Digging deep into the Volyn quartz mine, near the city of Zhytomyr in Ukraine, scientists have discovered the oldest three-dimensional microfossils ever found – trapped in time some 1.5 billion years ago.
Being able to get a window that far back into history is of course hugely exciting for experts. Fossils can tell us a lot about Earth's past, but the further back in time you go, the less solid physical evidence we have.
A team from the Technical University of Berlin (TU Berlin) and the Museum of Natural History Berlin in Germany, the National Academy of Sciences of Ukraine, and National Museum of Natural History in Luxembourg, used a technique known as scanning electron microscopy to spot the fossils in an ultra-thin layer of aluminum silicate.

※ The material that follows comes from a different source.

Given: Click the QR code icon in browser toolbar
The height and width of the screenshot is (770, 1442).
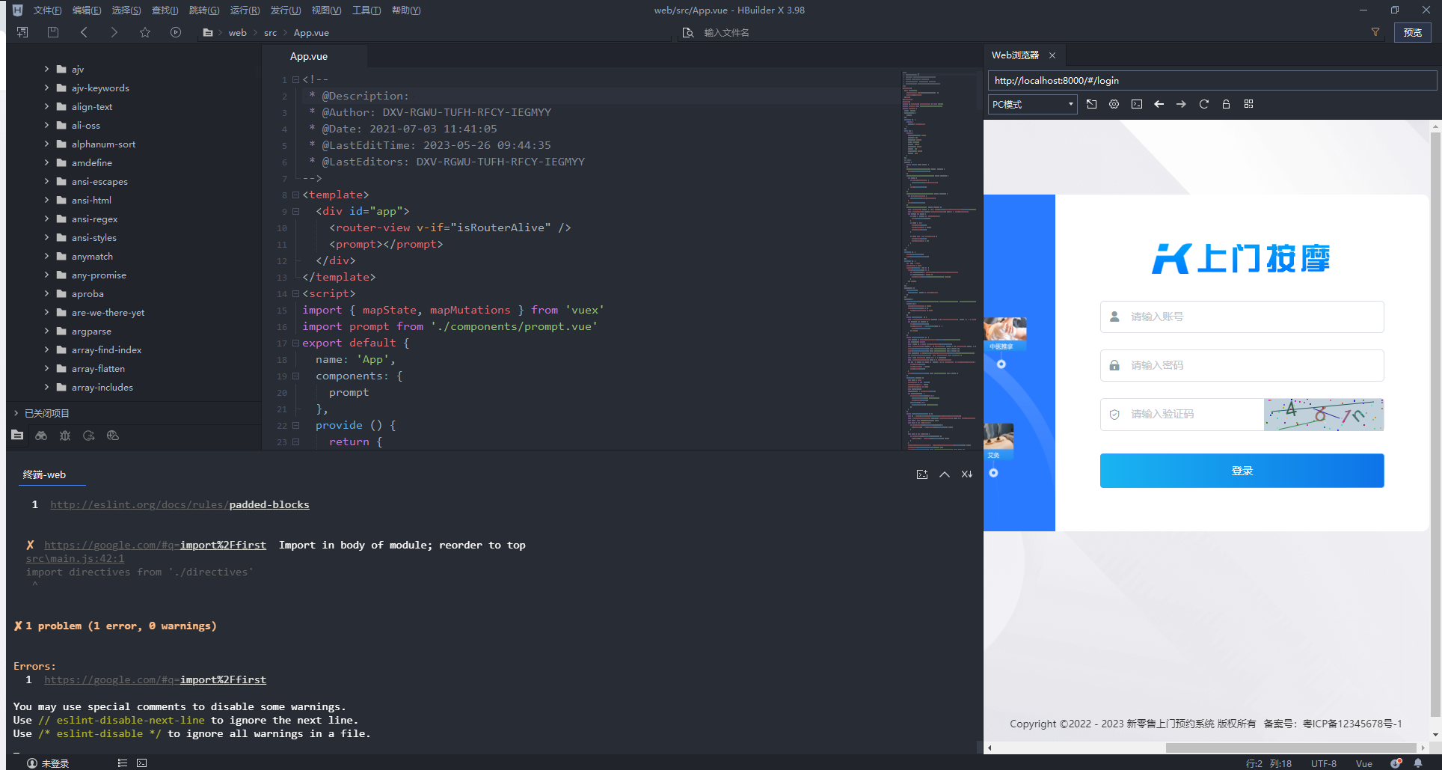Looking at the screenshot, I should pos(1248,104).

"We were actually looking to study beryl and topaz from the mine," says geoscientist Gerhard Franz, from TU Berlin. "What we have found now is far more valuable than any gemstones."
A very particular set of geological circumstances preserved these microfossils. These life-forms would most likely have survived on minerals deep underground, and the researchers suggest subterranean geysers of hydrofluoric acid, created by water and heat, would've produced the aluminum and silicon required to coat and preserve the creatures.
The thickness of the microorganisms varies between around 10 micrometers – a tiny fraction of a millimeter – and several millimeters, and they're structured like microscopic filaments, shells, and fungi.
The shapes and the associated minerals detected suggest some of the mysterious life forms are multicellular fungi-like organisms. Others had shell-like sheaths around their cells. Some of these structures haven't been seen before, making the discovery even more interesting.
"What we are looking at now under our electron microscope are mostly fibrous structures," says Franz. "Either thin filaments that branch out, or thick ones that have small protrusions or dents."
Scientists know very little about life before the Cambrian explosion, around 540 million years ago – not least because it wasn't until that sudden burst of life that organisms developed the shells and skeletons that could be preserved as fossils.
The Precambrian period that these fossils date from is known as 'the boring billion', with billion referring to the number of years. With no skeletons to preserve, scientists have had to look at the faintest traces of evidence of life for clues to our distant past.
Now, they've got some solid clues – in 3D – of the kind of life that existed billions of years ago. That's not only useful in studying Earth's history, it could also give us clues about how life might develop on other planets.
"Further investigations and possibly new finds will be able to tell us even more about the primordial microorganisms, especially about previously unknown forms on the continents, and not just in the sea," says Franz.
The research has been published in the journal Biogeosciences, here and here.